What attracted me to this:

Initially, the cover. I know, don’t judge a book by it, but it was so striking! I have a familiarity with Dios de la Muerte celebrations from my time in San Antonio (My college had a celebration every year, it was fantastic! I adore the sweet, colorful breads.). The concept also sounded really interesting, and I’ve always loved time travel. When I saw they were offering a free copy for review, I figured I’d give it a shot.

What I liked:

The world building was, for the most part, woven into the story in an intriguing way, letting the mystery of Emma’s family and what it has to do with Daniela getting tossed back in time unravel slowly. There’s a really interesting magic system, and I love the way it hints at a much larger mystery.

Daniela was really sympathetic, too, which kept me reading. I wanted to figure out how she’d traveled through time, and how she could get home.

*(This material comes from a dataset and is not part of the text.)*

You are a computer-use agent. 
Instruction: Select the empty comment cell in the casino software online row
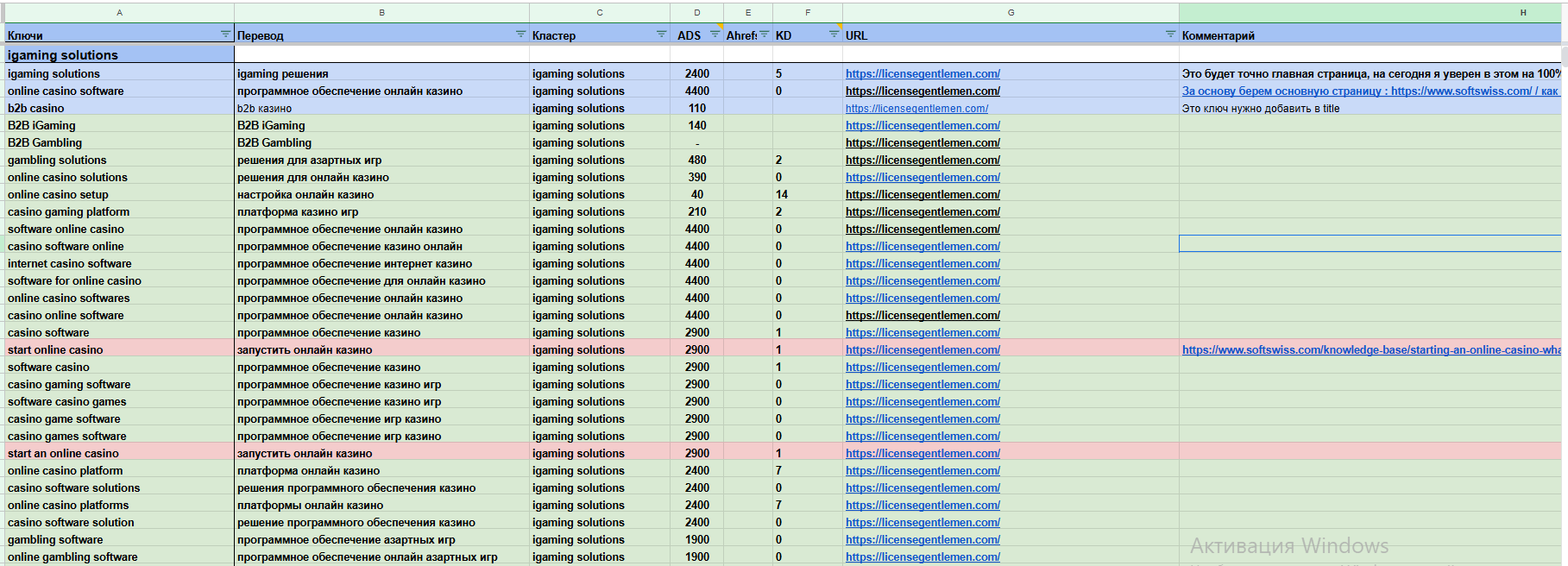pos(1370,245)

Also, LESBIAN MOMS! I could use more incidental queerness in my reading, where their being GLBT is NOT the issue or focus of the plot, but simply a part of them, no more significant than their eye color.

What I thought could have worked better: 

The point of view tends to slide around.  It “head hops” in ways that often decreased the tension.  It made the plot hard to follow at times, for me, and ended up with the characters not feeling as fleshed out as I think it could have managed if it’d stayed in maybe 2 or 3 perspectives consistently.

Probably as a result, I never felt completely immersed in either time. It could have used more sensory details to really accentuate the difference beyond simply the past having a lot of racism. (Though I love the idealism that we’d eliminate racism in the next 15 years!) 2030 in the beginning didn’t feel like a future time, but could have been any time since the 1990s. We get an burst of tech when she does return home, but nothing that felt super futuristic versus what we have now.  On the flip side, when we’re in the past, there’s some great slang, but it didn’t really convey much other atmosphere. I’ll freely admit, the main reason I end up reading novels with historical elements is to be transported into those times, and this didn’t pull me in enough to manage it.

Overall, it could use some cleaning up on a structural/grammar level as well.

Recommendation: There’s some promising elements, but it didn’t come together enough. Skip.